She pressed a lingering kiss to the crown of his head—then leaned back against the pillows, pulling Arto with her so his body draped half across hers, face still nestled comfortably against her. Rias snorted—half amused, half exasperated—and crawled over to claim his other side, tucking herself against his back like a second blanket. "You're hopeless," she muttered fondly against his shoulder blade.
[Timeskip: Brought to you by chibi Arto swimming on a wolf swimmer]
The pool at the mansion's private garden had become Arto's unofficial sanctuary that week.
Crystal-clear water, heated to perfect body temperature, sunlight filtering through the retractable glass roof in lazy golden shafts, and—most importantly—absolute silence on the topic of work. He had declared it a sacred zone: no reports, no portals, no urgent messages, no "quick questions about the time-dilation array." Violators would be met with the full wrath of a man who had spent seven straight days grinding through defense grid oversight, nightly Spellcrafting lessons, temporal engineering, potion reverse-engineering, and the emotional landmine of Koneko's past.
He floated now in the center of the pool on an oversized inflatable lounger shaped like a black swan (Nami's idea of a joke), arms spread, eyes closed, face turned toward the sun like a lizard finally allowed to bask. A half-melted strawberry popsicle dripped forgotten onto his chest. For the first time in what felt like forever, his mind was blissfully, deliberately empty.
Until it wasn't. Soft footsteps approached the pool edge. Rias's voice—bright, innocent, deadly—came first. "Beloved~ Look what I found on your desk." Arto didn't open his eyes. "No." A tablet was gently placed on his stomach—screen already lit to the latest batch of Gremory defense grid status reports. "Sector 7 relay is back online," Rias read aloud, cheerfully. "Only 0.003% variance after recalibration. Congratulations, Chief Engineer."

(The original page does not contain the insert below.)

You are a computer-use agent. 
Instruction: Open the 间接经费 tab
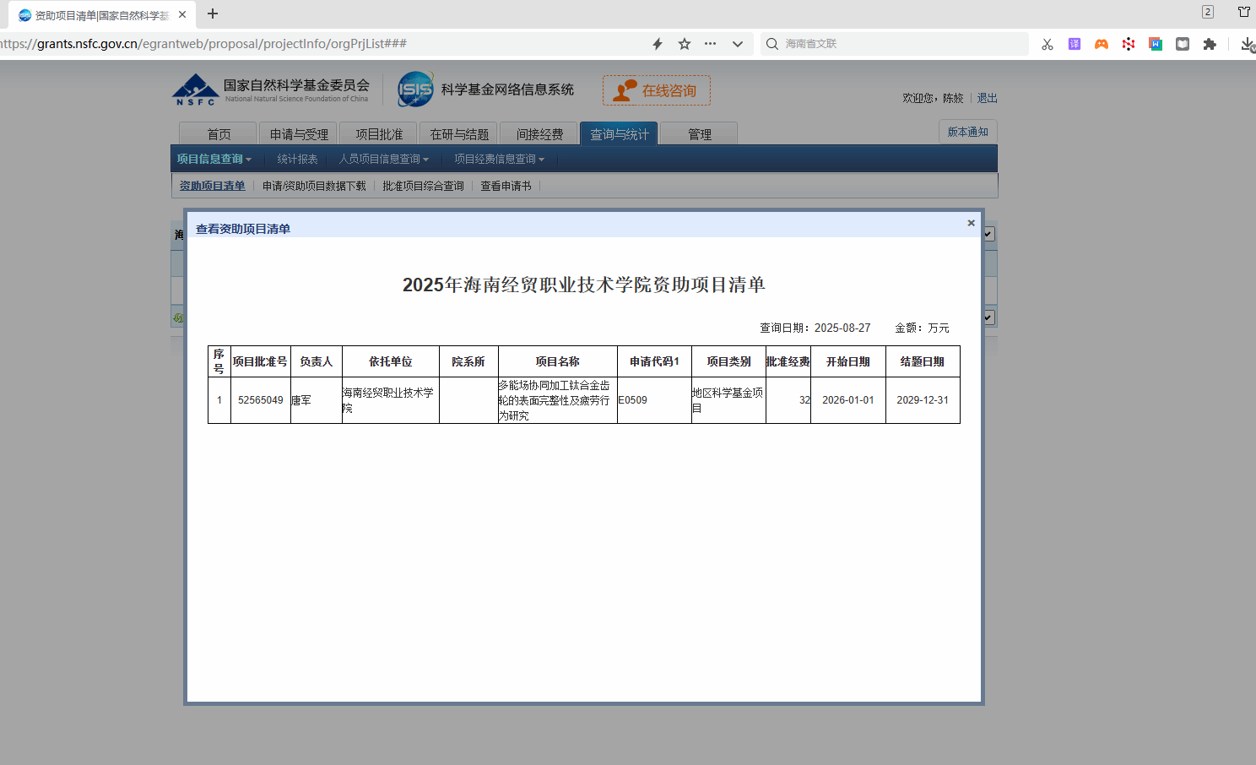(539, 134)
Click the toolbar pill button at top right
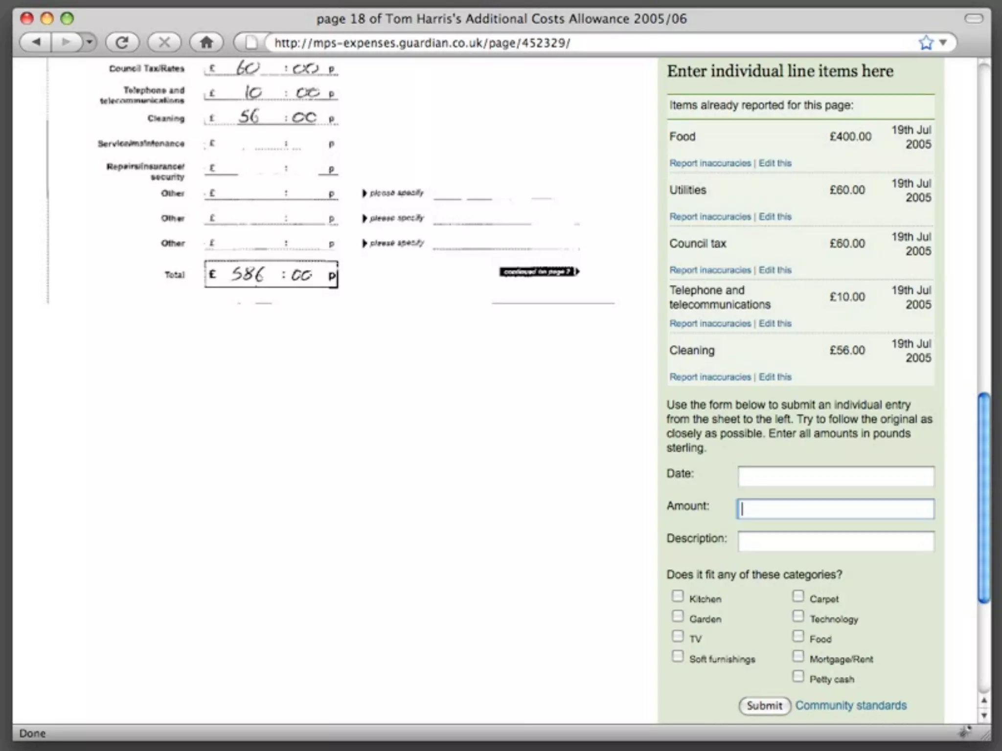 click(974, 19)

Arto's eye cracked open—just one. "Rias." She smiled down at him—angelic, merciless. "You said if anyone mentioned work you'd throw a tantrum. I'm waiting." He sat up slowly—lounger wobbling—then flopped dramatically backward again, arms flailing, face scrunched in the most exaggerated pout the girls had ever seen on a 3,000-year-old living weapon. "Noooooooooo," he whined—actual, honest-to-god whine. "Vacation! No work! Bad wife! Evil wife!"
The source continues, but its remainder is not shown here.